Wer dirigierte laut der Opernkritik die Aufführung?

VORLIEGENDER TEXT —

==*==

Leider blieb das szenische Gesamtresultat zunächst einmal ziemlich unprofiliert. Bernhard Siegls Opernregie-Erstling war immer wieder geprägt von Unsicherheit und, vielleicht, mangelndem Mut zu unkonventionellen Einfällen. Das gesamte erste Bild (Ausstattung gleichfalls Bernhard Siegl) spielte sich vor besagter Holzkiste und rund um einen Haufen von Besenreisern ab, der mit lautem Knall aus dem Schnürboden herunterrauschte. Auch beim zweiten Bild bleiben Fragen offen: Warum nur beließ Siegl ausgerechnet den an sich einfallsreich gestalteten Zauberwald in tristem SchwarzWeiß? Mehr Farbe verbreitete die futuristische Projektion des Hexenhauses - aber da hatte sich in der Premiere ohnehin schon alles geändert.Defizite und muntere Kinder

Auch in der Personenführung blieben Defizite. Jedenfalls wird nicht recht klar, wie die beiden Kinder zueinander und zur Mutter stehen. Schließlich erfreute die Choreographie von Victor Alfonso Zapata Cardenas in der Pantomime durch muntere Kinder, blieb aber im Übrigen ohne dramatische Prägnanz.

Dabei gab es nach dem langatmigen Start auch Grund zur Genugtuung. Dirigent Victor Puhl und der assistierende Kapellmeister Wouter Padberg hatten mit Philharmonikern und Sängern sorgfältig gearbeitet. Zwischen Bühne und Graben ging nichts aus dem Leim. Puhl ließ das Orchester zudem voll ausspielen und brachte die reiche Instrumentierung und die zahlreichen Motiv-Verschränkungen bei Humperdinck zum Klingen. Instrumentalstücke wie der Hexenritt im zweiten und die Pantomime vor dem dritten Bild waren Anlass zu reinster Hörfreude.

==*==

GEZEIGTE AUFLISTUNG —
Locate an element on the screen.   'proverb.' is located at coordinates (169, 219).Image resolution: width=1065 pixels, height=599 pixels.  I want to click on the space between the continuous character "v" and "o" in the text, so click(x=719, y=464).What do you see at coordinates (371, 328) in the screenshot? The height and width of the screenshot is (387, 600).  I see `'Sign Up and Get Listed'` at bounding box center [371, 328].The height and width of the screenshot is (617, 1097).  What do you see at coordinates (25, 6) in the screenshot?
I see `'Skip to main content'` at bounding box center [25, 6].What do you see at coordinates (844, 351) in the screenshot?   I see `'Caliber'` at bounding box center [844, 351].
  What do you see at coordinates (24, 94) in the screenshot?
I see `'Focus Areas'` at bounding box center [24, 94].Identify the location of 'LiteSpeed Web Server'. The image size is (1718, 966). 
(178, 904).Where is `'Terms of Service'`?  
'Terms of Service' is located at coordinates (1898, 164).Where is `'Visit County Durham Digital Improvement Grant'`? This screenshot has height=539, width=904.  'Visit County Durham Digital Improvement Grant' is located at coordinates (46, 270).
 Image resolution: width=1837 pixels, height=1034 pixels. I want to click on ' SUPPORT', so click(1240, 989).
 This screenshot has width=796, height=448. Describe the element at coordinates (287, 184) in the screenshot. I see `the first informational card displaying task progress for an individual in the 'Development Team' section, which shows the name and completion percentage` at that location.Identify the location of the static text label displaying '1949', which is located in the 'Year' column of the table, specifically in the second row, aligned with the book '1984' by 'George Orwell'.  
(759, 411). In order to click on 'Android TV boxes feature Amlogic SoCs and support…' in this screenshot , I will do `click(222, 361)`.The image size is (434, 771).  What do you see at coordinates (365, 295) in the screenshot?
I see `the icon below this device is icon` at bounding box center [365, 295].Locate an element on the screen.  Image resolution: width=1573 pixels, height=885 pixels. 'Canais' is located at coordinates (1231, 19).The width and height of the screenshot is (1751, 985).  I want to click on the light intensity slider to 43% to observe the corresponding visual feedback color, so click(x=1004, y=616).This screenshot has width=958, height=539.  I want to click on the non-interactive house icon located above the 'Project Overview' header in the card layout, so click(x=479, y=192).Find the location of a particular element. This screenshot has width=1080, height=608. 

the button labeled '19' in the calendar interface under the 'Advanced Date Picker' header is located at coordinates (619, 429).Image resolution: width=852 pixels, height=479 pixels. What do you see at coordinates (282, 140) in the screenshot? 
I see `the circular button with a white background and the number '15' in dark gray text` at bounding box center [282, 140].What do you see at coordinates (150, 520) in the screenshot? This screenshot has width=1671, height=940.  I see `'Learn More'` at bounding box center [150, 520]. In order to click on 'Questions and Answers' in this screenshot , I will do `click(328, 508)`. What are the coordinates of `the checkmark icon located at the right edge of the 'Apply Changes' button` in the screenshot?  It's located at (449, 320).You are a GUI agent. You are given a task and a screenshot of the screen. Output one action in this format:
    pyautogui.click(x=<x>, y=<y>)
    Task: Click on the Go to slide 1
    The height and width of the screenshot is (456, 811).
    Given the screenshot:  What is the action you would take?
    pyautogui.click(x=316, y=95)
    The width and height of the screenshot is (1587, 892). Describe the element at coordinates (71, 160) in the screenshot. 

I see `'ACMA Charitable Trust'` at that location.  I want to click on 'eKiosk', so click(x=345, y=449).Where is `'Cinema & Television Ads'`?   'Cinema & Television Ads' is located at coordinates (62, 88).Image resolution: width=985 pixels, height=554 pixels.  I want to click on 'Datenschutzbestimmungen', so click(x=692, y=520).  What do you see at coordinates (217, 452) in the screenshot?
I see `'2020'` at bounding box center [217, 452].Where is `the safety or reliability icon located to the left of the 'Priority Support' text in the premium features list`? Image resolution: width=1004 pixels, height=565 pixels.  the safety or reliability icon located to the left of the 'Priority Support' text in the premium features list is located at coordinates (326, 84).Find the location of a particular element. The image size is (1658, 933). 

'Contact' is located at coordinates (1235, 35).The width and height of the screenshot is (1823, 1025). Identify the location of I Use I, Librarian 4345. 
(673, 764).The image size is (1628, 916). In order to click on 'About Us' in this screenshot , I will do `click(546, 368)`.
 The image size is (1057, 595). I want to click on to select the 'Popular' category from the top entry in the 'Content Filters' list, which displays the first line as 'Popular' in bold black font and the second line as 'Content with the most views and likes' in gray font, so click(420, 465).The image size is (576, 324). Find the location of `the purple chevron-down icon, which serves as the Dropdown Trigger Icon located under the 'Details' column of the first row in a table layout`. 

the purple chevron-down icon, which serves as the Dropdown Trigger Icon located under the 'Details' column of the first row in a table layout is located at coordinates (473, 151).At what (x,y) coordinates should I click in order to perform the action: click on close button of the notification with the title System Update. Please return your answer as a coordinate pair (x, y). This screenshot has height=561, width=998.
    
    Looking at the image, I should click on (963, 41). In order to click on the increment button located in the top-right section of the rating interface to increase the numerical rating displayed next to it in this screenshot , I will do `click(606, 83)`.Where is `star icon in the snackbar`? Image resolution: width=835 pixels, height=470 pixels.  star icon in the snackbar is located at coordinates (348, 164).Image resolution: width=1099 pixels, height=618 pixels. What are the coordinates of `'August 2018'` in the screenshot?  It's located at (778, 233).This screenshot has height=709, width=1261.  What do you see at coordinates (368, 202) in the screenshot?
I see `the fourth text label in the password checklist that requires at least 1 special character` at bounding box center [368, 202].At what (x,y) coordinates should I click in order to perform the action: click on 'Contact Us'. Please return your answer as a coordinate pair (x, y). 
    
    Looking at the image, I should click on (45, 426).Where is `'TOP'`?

==*==

ERGEBNIS — Die Aufführung dirigierte Victor Puhl.